Méthode de “patrons voyous” ? Molex veut encore licencier ses élus du personnel
SOCIAL. Même licenciés, les Molex bougent encore. Assez en tout cas pour gêner aux entournures Nicolas Sarkozy et son gouvernement.
L'ancienne direction plaide maintenant pour le licenciement des 23 délégués du personnel et élus du comité d'entreprise de Villemur, salariés protégés, au motif que la Sarl Molex n'existant plus, ils n'ont plus à exister non plus.
Demande déjà rejetée une première fois par la Direction du Travail. Qui convoquait ce matin ces représentants du personnel dans ses étages de Compans-Caffareli à Toulouse pour instruire le recours que les patrons de Molex n'ont pas manqué de former.
Les dits représentants s'y sont rendus, bien sûr. Mais accompagnés de leur avocat.
Lequel se fait un malin plaisir d'empoisonner la vie du ministre de l'Industrie. L'autorité judiciaire a déjà dit qu'il n'y avait, contrairement à ce que Molex prétend, aucun motif économique au licenciement des salariés de Villemur. «L'autorité administrative et donc le ministère, interroge M°Denjean, vont-ils in fine donner raison, contre l'avis de la justice, à des patrons dont le comportement a été qualifié de “voyou” par Sarkozy lui-même?»

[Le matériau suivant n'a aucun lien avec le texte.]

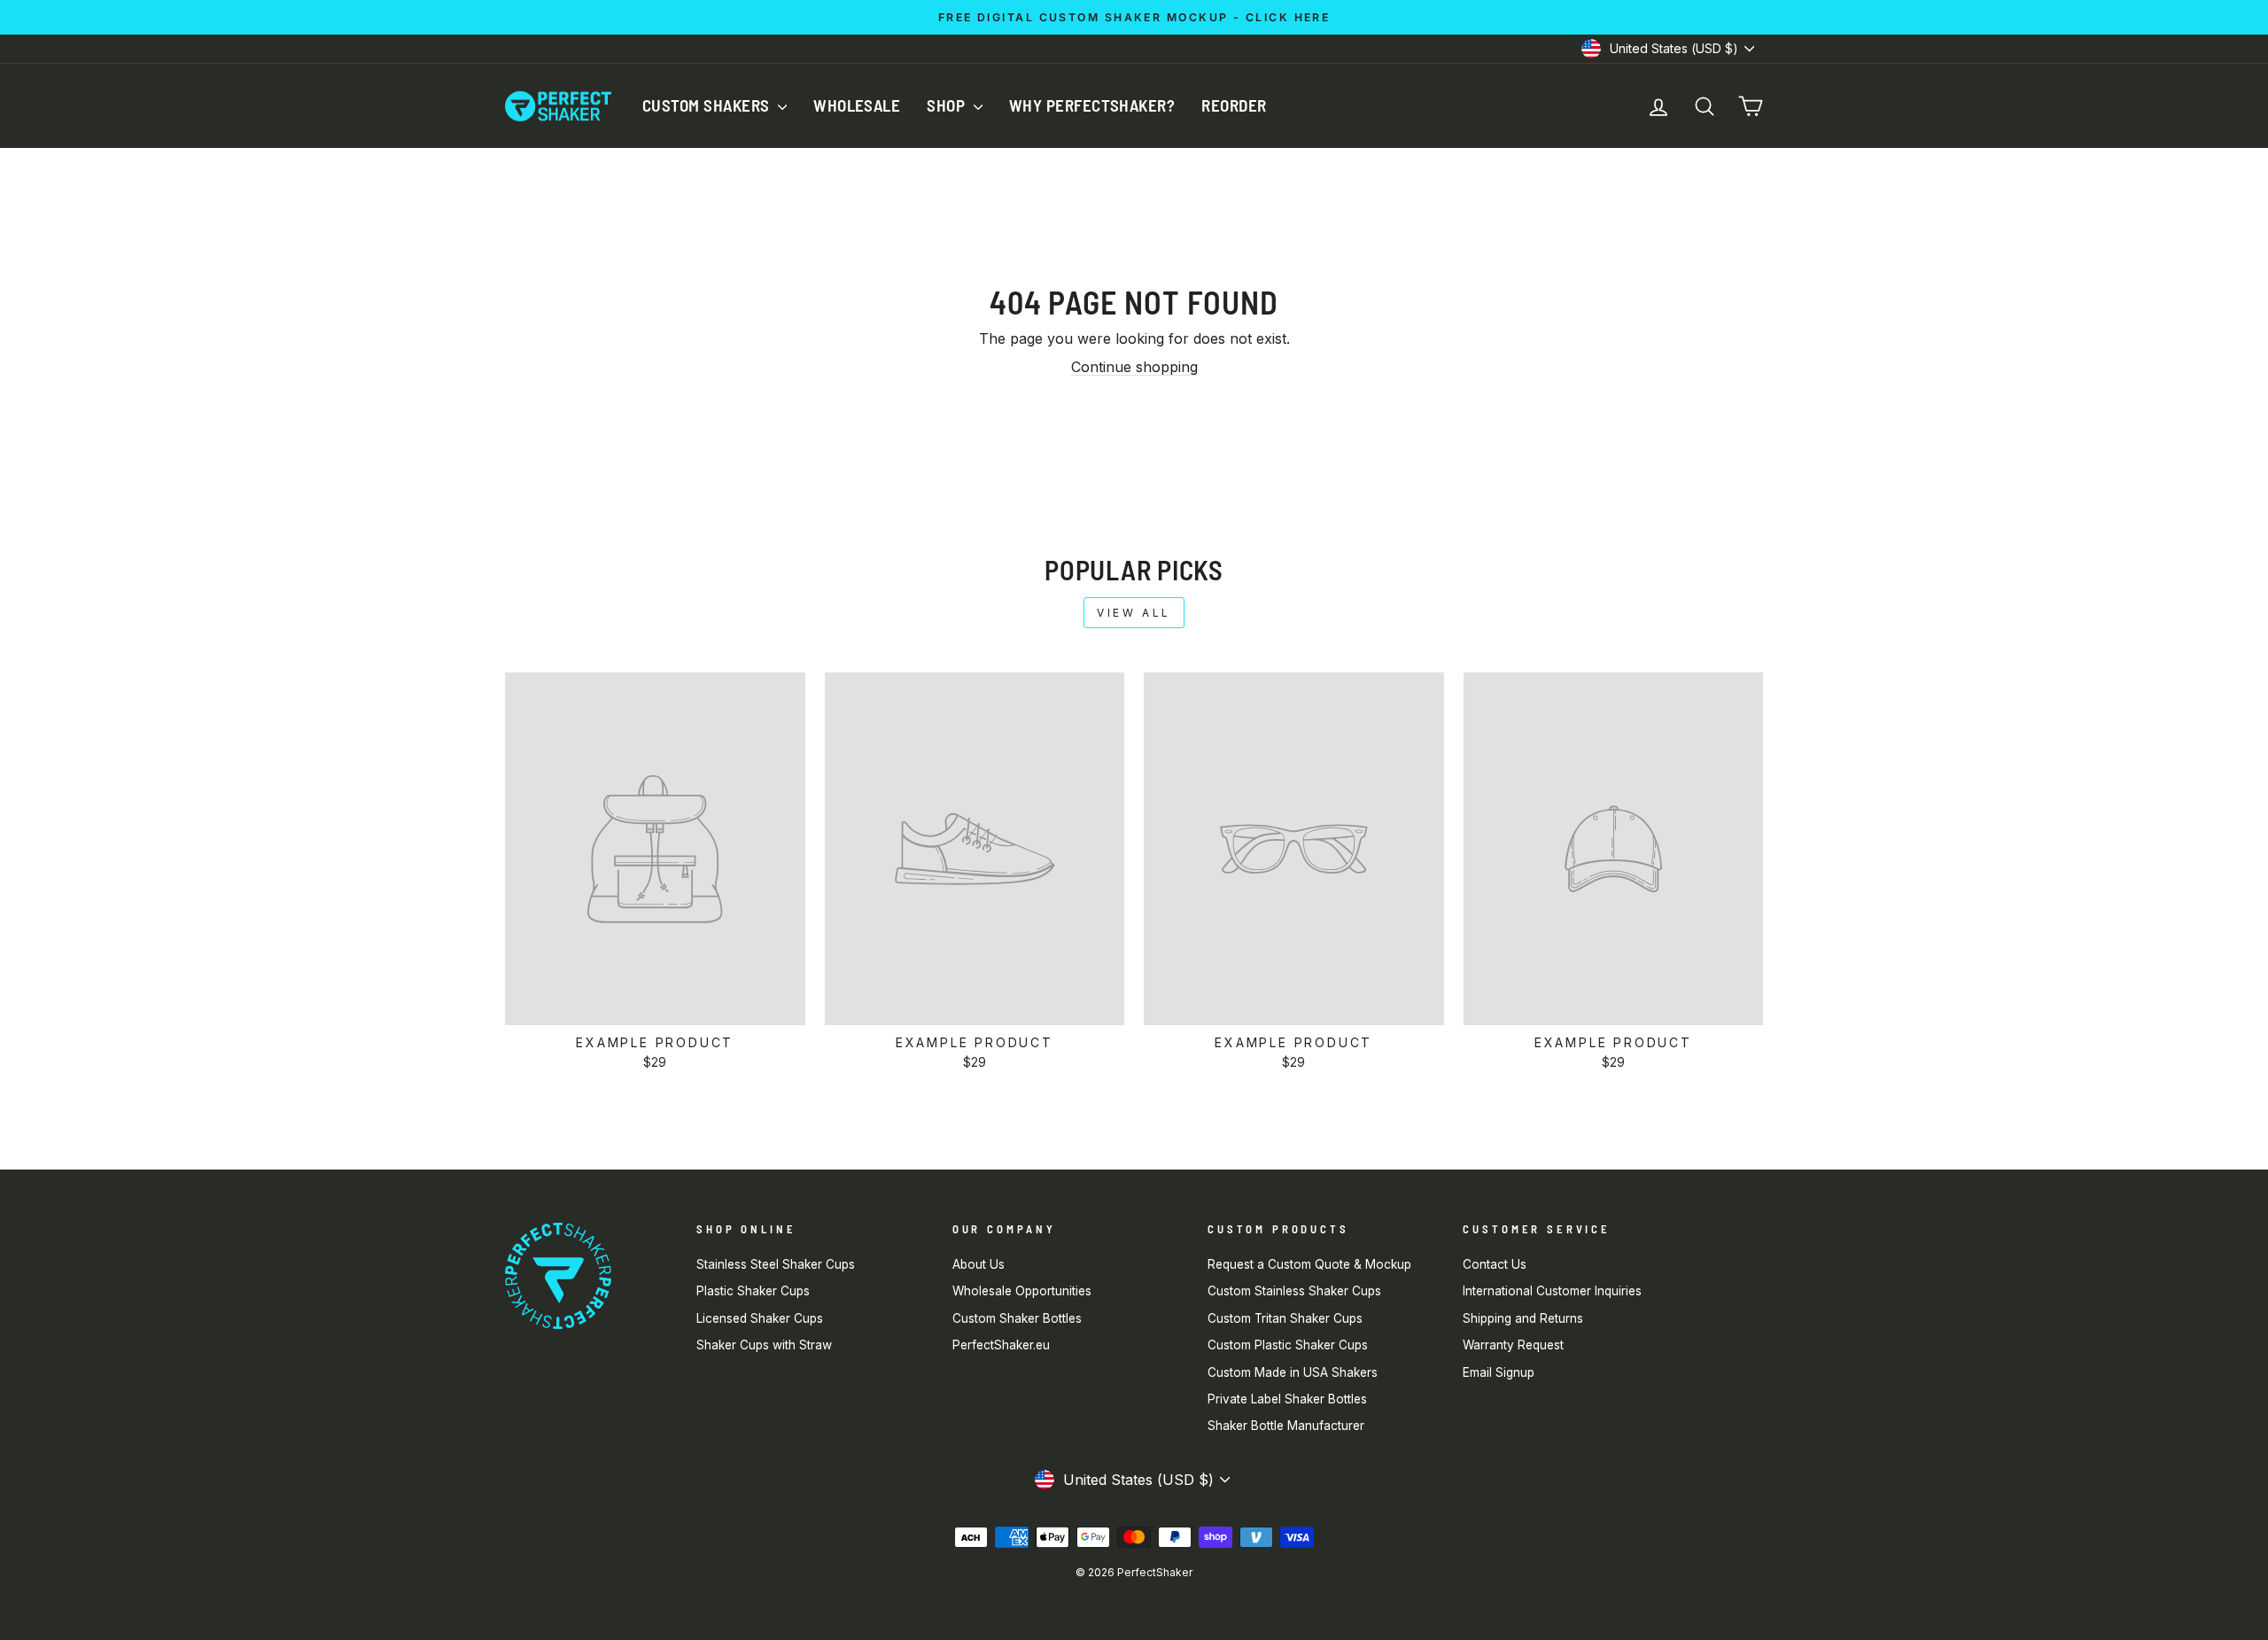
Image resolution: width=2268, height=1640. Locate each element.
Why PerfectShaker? (1092, 105)
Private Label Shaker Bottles (1287, 1399)
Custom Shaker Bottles (1017, 1318)
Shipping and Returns (1523, 1318)
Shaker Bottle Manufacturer (1286, 1425)
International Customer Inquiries (1552, 1291)
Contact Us (1494, 1264)
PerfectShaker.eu (1001, 1345)
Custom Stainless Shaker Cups (1294, 1291)
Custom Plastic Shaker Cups (1288, 1345)
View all (1134, 612)
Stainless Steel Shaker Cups (775, 1264)
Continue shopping (1134, 367)
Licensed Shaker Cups (759, 1318)
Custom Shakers (707, 105)
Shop (947, 105)
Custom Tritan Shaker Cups (1285, 1318)
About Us (978, 1264)
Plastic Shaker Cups (753, 1291)
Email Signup (1498, 1372)
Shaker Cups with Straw (764, 1345)
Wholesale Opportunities (1021, 1291)
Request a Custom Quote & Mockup (1309, 1264)
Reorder (1233, 105)
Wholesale (856, 105)
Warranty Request (1513, 1345)
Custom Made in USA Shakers (1293, 1372)
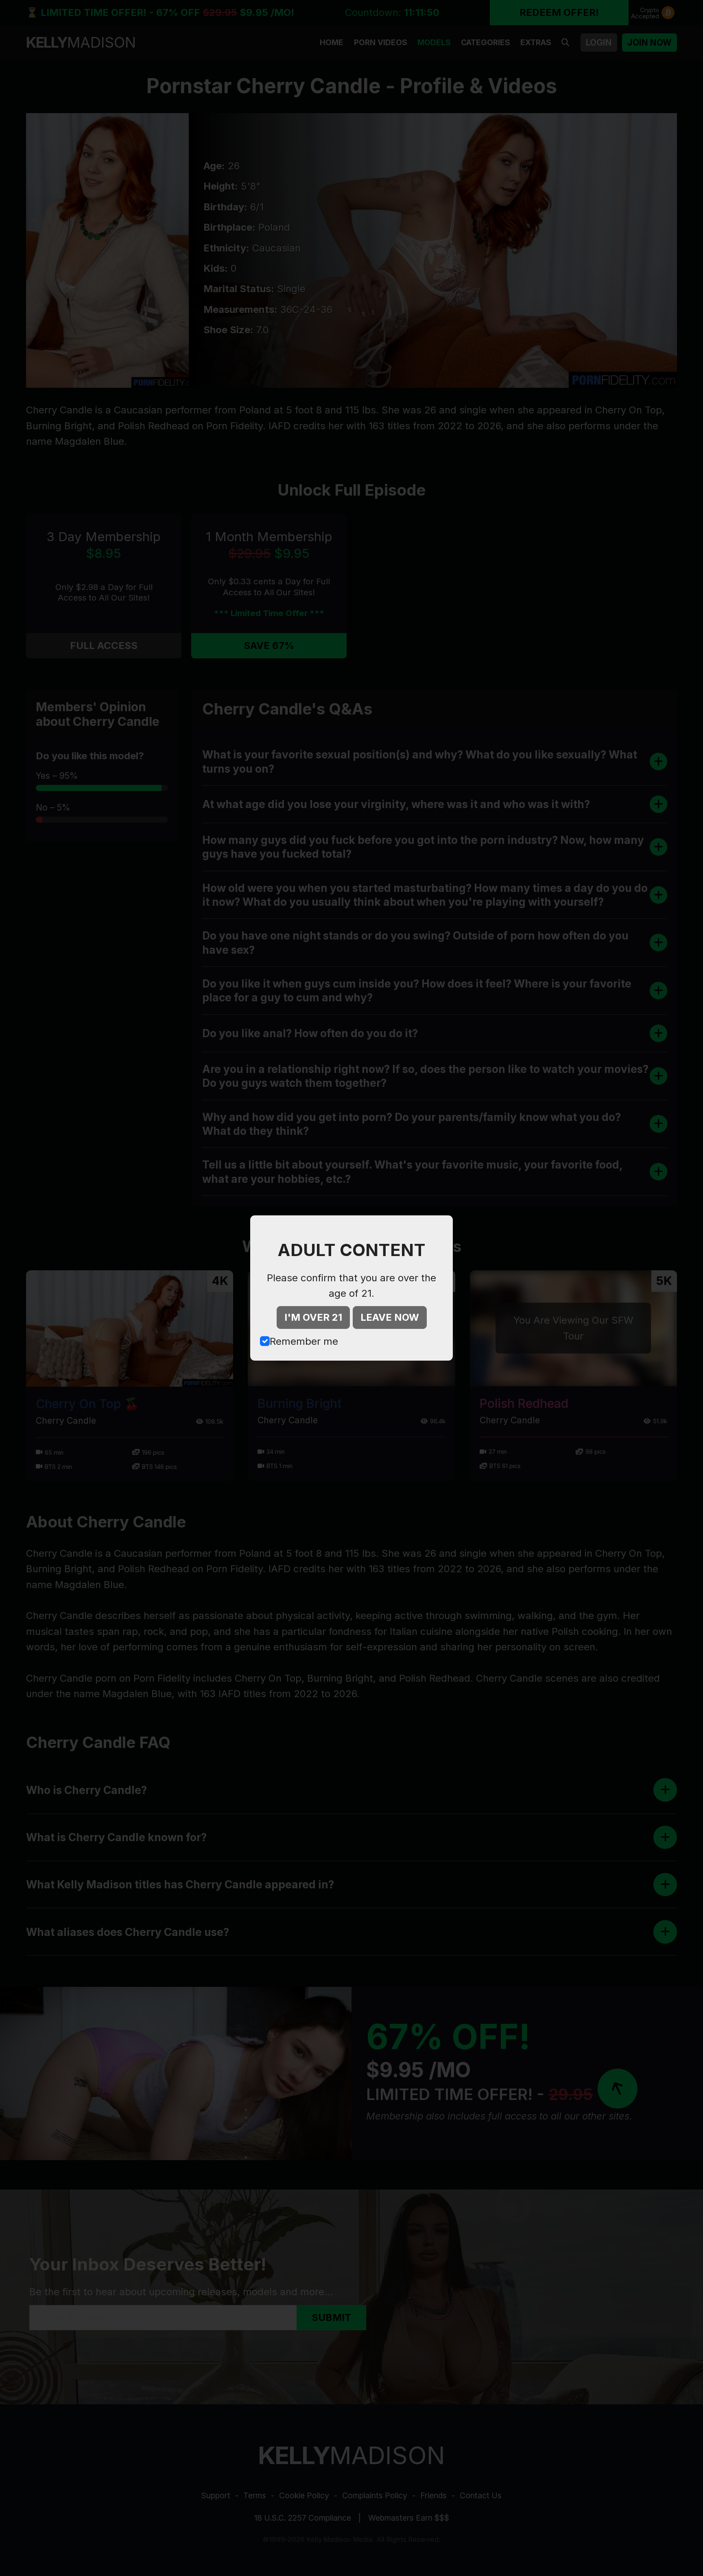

Le mandat des délégués du personnel et élus du comité d'entreprise s'achevait le 31 décembre 2009. Sauf que le Plan de sauvegarde de l'emploi (PSE) n'arrive à échéance qu'en juillet 2010, sauf que les autorités contestent donc qu'il y ait un quelconque motif économique aux licenciements. Sauf encore que la direction de Molex est sous le coup d'une plainte pour «entrave au bon fonctionnement du comité d'entreprise» que le TGI jugera le 6 avril prochain.
Molex voudrait-il, en pleine bataille, priver ses ex-salariés de toute défense? «Cette entreprise est toujours dans une volonté de fraude, lance l'avocat Jean-Marc Denjean. Et la fraude corrompt tout».
«Ce conflit est exemplaire, reprend-il. Il y a un patron qui veut licencier pour des raisons que les autorité réfutent. Et la loi ne donne pas les moyens aux représentants du personnel ni à la justice d'intervenir.»
Le résultats des courses au plus tard le 7 mai, anniversaire de l'élection de l'actuel président. D'ici là, son ministère de l'Industrie peut faire pencher la balance en faveur de Molex, -«et ainsi donner raison aux patrons qualifié hier de voyous», insiste l'avocat. Il peut aussi donner raison aux salariés ou ne rien dire du tout, ce qui vaudrait, selon M°Denjean, «décision implicite de rejet du recours de Molex».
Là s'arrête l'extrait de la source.